Milton Epstein, Appellant, v. Harry L. Cohen, Respondent.
First Department,
May 17, 1940.
Alvin C. Cass of counsel [Jocques W. Bacal with him on the brief; Cass, Bacal & Castaldi, attorneys], for the appellant.
James J. McLoughlin of counsel [Robert F. White with him on the brief; John J. Kirwan, attorney], for the respondent.
[MAJORITY — Dore, J.]
Dore, J.
Plaintiff’s request that the jury might consider defendant’s failure to take the stand on the question of determining whether defendant, if sworn, would contradict plaintiff, was improper in form. (Milio v. Railway Motor Trucking Co., 257 App. Div. 641.) Plaintiff’s request to charge regarding an alleged conversation with defendant after the accident is an illustration of the improper practice of asking the court to charge on specific items of evidence considered especially favorable to one side. As the court had instructed the jury to consider all the testimony received in evidence that they believed, there was no reason, but the one above mentioned, for a further instruction specifically referring to this single bit of testimony, and accordingly it was not error to deny the request as made though it would have been more accurate to refuse the request except as already charged.

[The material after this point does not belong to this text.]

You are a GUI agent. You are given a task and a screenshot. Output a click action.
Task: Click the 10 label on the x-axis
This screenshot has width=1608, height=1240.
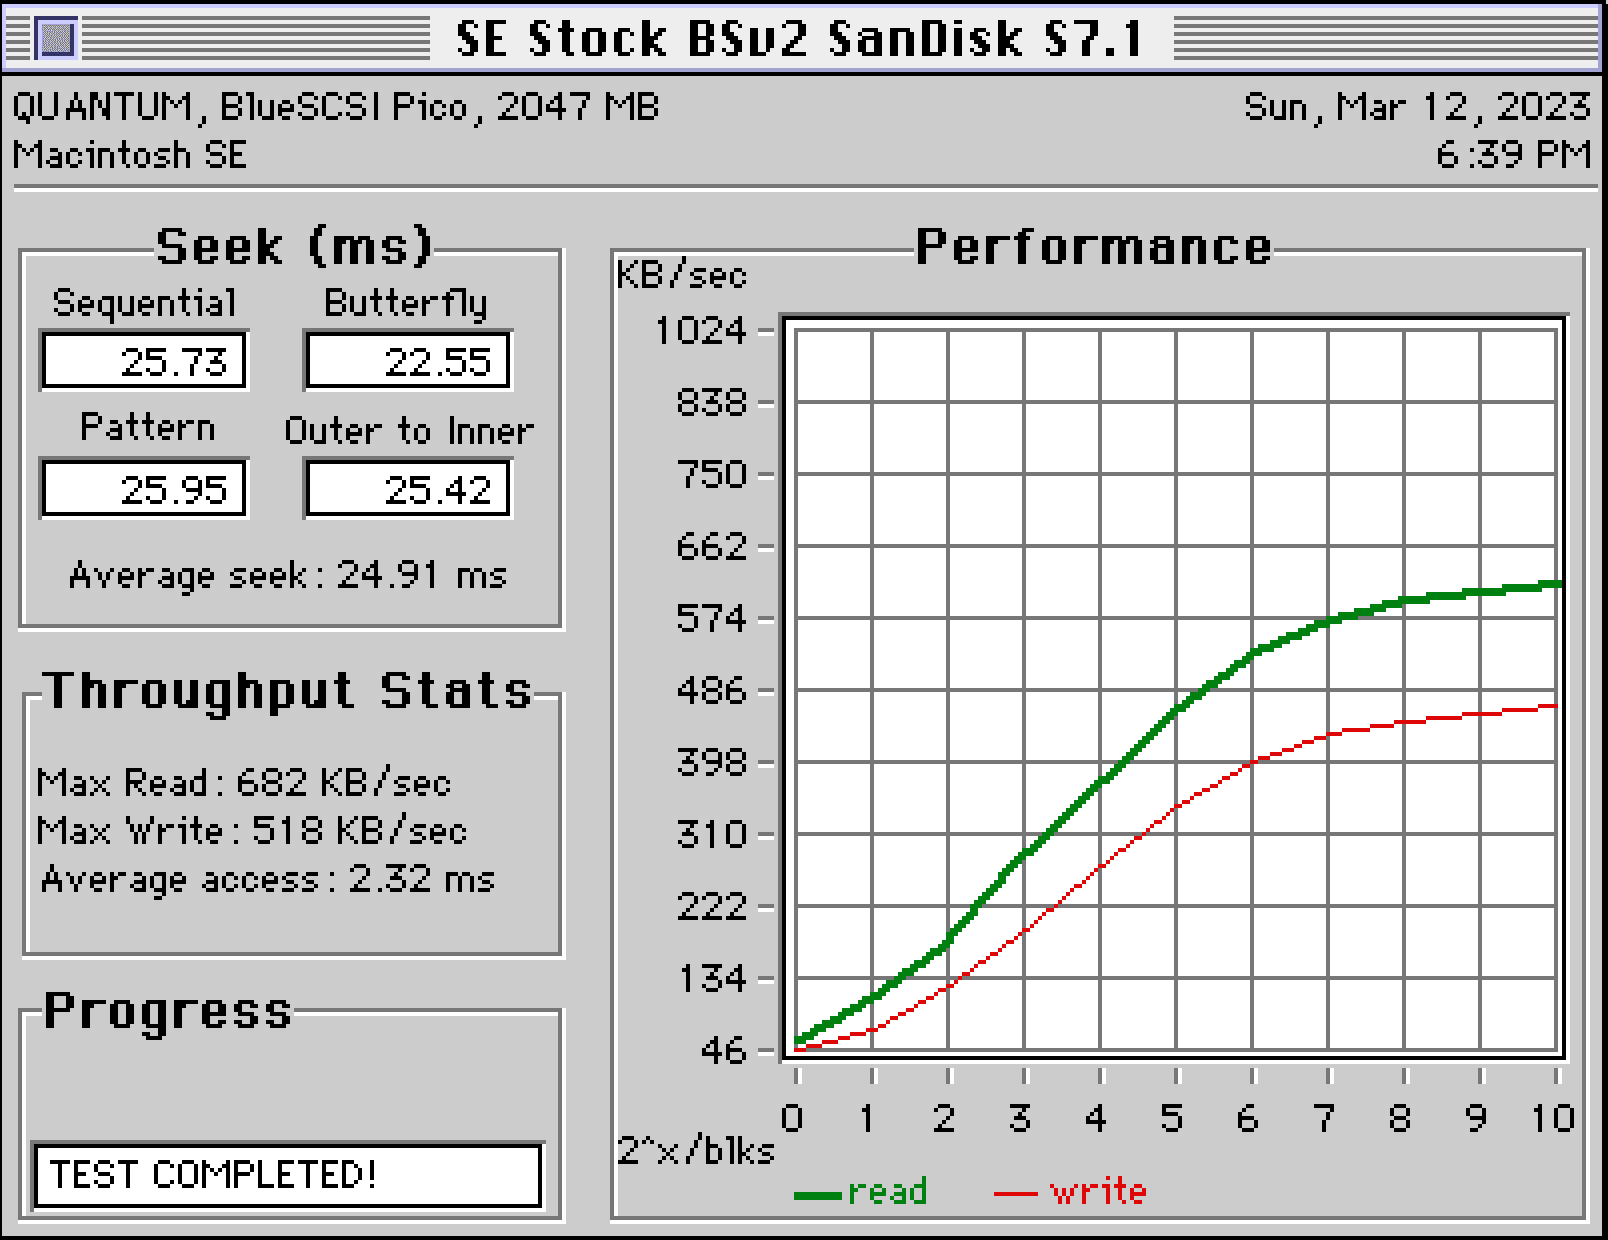click(1553, 1117)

But wholly apart from these considerations, on this record plaintiff wholly failed to establish a prima facie case and if the jury brought in a verdict in plaintiff’s favor, the court would be obliged to set it aside, As was said in Galbraith v. Busch (267 N. Y. 230), plaintiff “ cannot place upon the defendants the burden of exculpating themselves from the charge of neglect of duty until evidence showing prima facie that there is such negligence has been presented.”
The judgment appealed from should be affirmed, with costs.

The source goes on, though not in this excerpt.